Moreover, if an individual borrower or a small business did make use of the RF 1.0, but if the resolution plan permitted a moratorium of less than two years, that can now be tweaked. The moratorium period can be lengthened or the residual tenure can be stretched for up to two years. Lenders can even do both. RBI has, in fact, given bankers extra room to assist any units in trouble. They can also revisit or reassess the working capital limits for small borrowers—small units and MSMEs—whose debt has been recast earlier; this too is a useful relaxation, but one is not sure to what extent lenders will help out these smaller businesses.

On the contrary, the Rs 10,000 crore SLTRO, or special three-year long-term repo operations, for Small Finance Banks (SFBs) is timely and likely to be used efficiently. The idea, again, is to support small business units, micro as also other unorganised-sector ones, with fresh credit of up to Rs 10 lakh per borrower. As this paper has been pointing out, it is the small businesses that have been badly bruised and need assistance. In fact, RBI has done even better. It has allowed SFBs to categorise fresh loans to smaller micro finance institutions—with assets of up to Rs 500 crore—that are lent further to individual borrowers as priority sector loans. It has also prolonged the time period for the relief given earlier this year, allowing banks relief from CRR on exposures of up to Rs 25 lakh to MSMEs.

While easing the rules, the central bank is also making sure lenders are prepared for loan losses. Given some pockets of trade and industry could be badly hit following the restricted lockdowns in some parts of the country, banks could see a deterioration in asset quality. RBI is allowing banks to use 100% of their floating and counter-cyclical provisions, the buffer held by them, to make specific provisions for non-performing assets (NPAs).

■ **Activity 1**
Summarize the passage on RBI's relief measures in two sentences.
■ **Activity 2**
Decide whether each statement agrees with the passage on RBI's relief measures. Answer yes or no and quote the words from the passage that settle it.
(a) The SLTRO for Small Finance Banks totals Rs 10,000 crore and runs for three years.
(b) Fresh credit under the SLTRO is capped at Rs 25 lakh per borrower.
(c) Banks may use only part of their floating and counter-cyclical provisions for NPAs.
■ **Activity 3**
Carry on the passage on RBI's relief measures from its last sentence.
None of the material that follows is needed here.

■ **Information provided**

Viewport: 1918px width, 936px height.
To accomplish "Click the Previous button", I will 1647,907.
* * *
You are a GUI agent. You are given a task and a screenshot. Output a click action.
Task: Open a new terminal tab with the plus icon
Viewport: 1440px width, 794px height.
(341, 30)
...
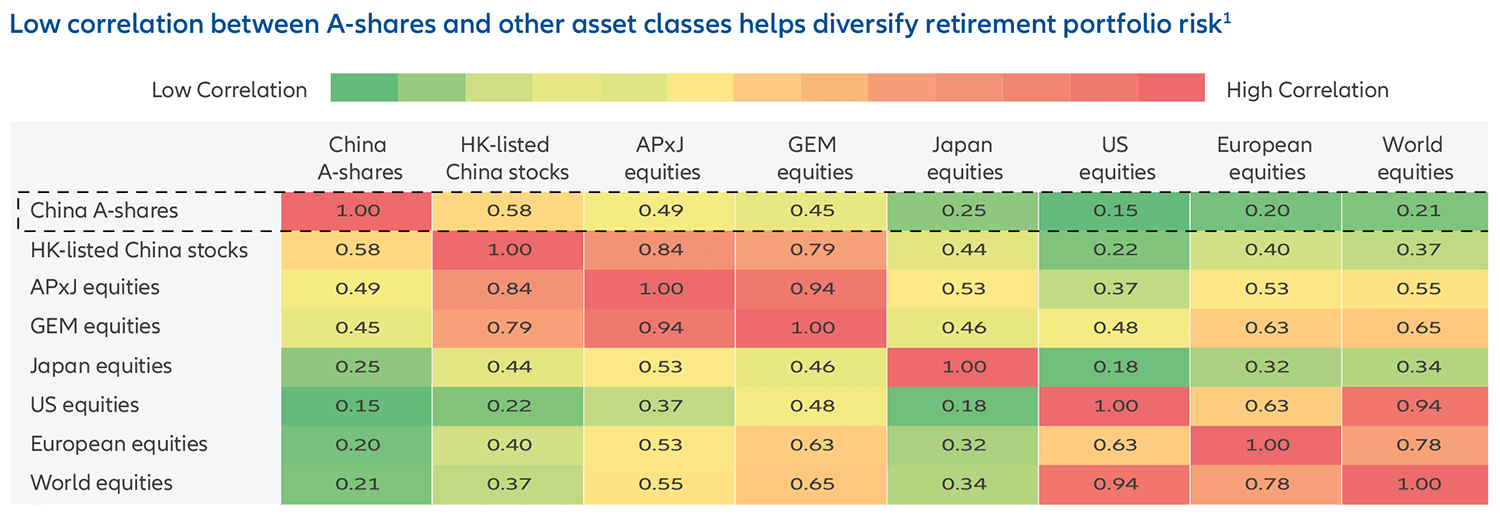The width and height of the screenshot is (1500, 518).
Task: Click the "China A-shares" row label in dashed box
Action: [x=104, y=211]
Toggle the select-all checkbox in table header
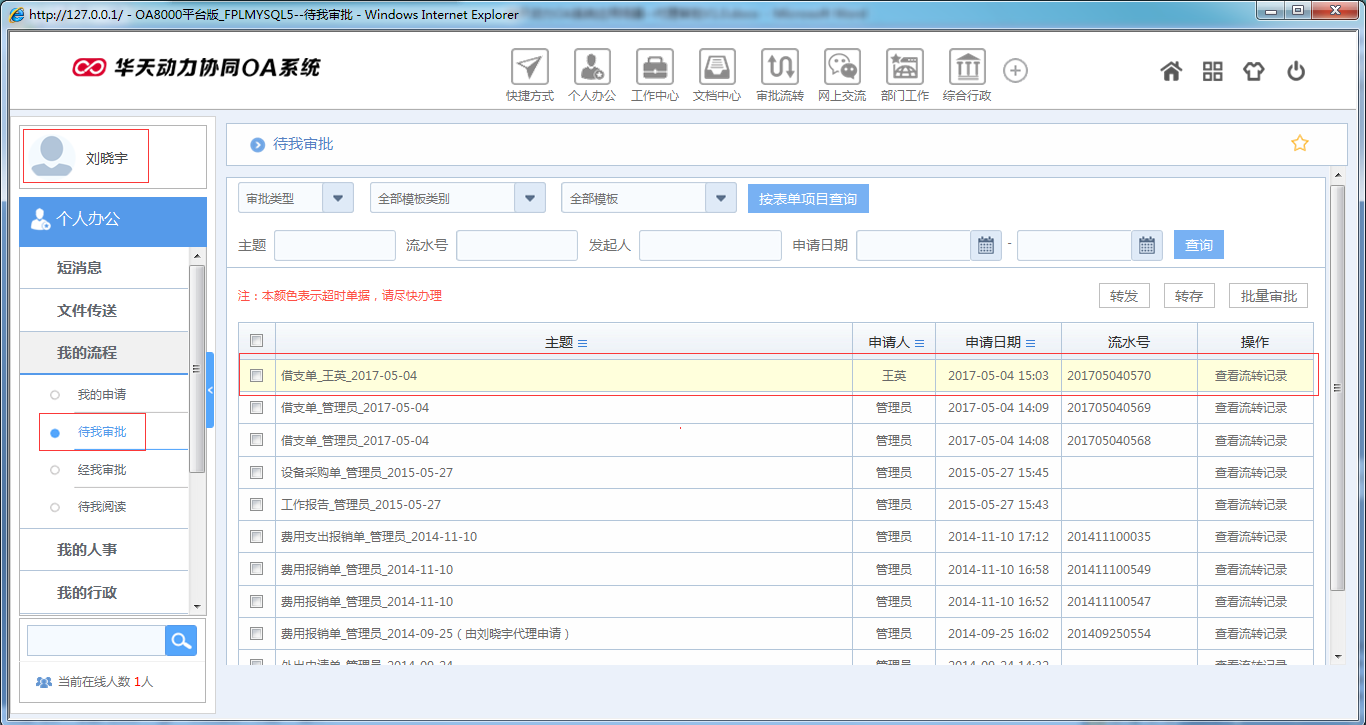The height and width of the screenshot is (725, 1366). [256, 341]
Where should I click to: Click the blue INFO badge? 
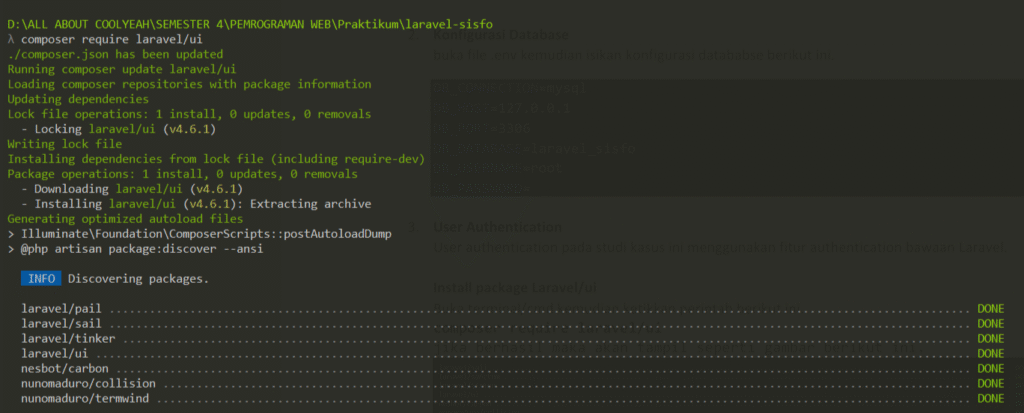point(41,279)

■ **Response 1**
RBI has allowed lenders to extend the moratorium or residual tenure by up to two years for borrowers restructured under RF 1.0, to reassess working capital limits for small borrowers, and to draw on a Rs 10,000 crore three-year SLTRO so that Small Finance Banks can give small businesses fresh credit of up to Rs 10 lakh per borrower. Because restricted lockdowns could hurt asset quality, it is also letting banks use 100% of their floating and counter-cyclical provisions to make specific provisions for NPAs.

■ **Response 2**
(a) Yes: "the Rs 10,000 crore SLTRO, or special three-year long-term repo operations, for Small Finance Banks (SFBs)"
(b) No: "fresh credit of up to Rs 10 lakh per borrower"
(c) No: "RBI is allowing banks to use 100% of their floating and counter-cyclical provisions"

■ **Response 3**
To try and facilitate credit flows in staying strong, Das, on Wednesday, announced measures that will help keep the liquidity in the system more abundant than it already is. Despite Rs 6 lakh crore of surplus liquidity lying around in the system—thanks to deposits pouring in—banks remain reluctant to lend, claiming there is little demand. So high is the hesitancy that even to get them to lend to healthcare-related businesses, at a time when there is a pandemic raging across the country, RBI must sweeten the deal. Not only will the central bank provide them with cheap money, it will also top that up with an extra 40 basis points for surpluses parked in the reverse repo window, against the loans given. And it will allow them to classify these loans as priority sector loans. Also, the banks needn’t take a direct exposure to the company; they can pass on the money to another intermediary like an NBFC, which would then lend to the company. One hopes the central bank’s on-tap corpus of Rs 50,000 crore to help businesses in the healthcare space—vaccine manufacturers, importers or suppliers of vaccines, hospitals and dispensaries among others—gets utilised.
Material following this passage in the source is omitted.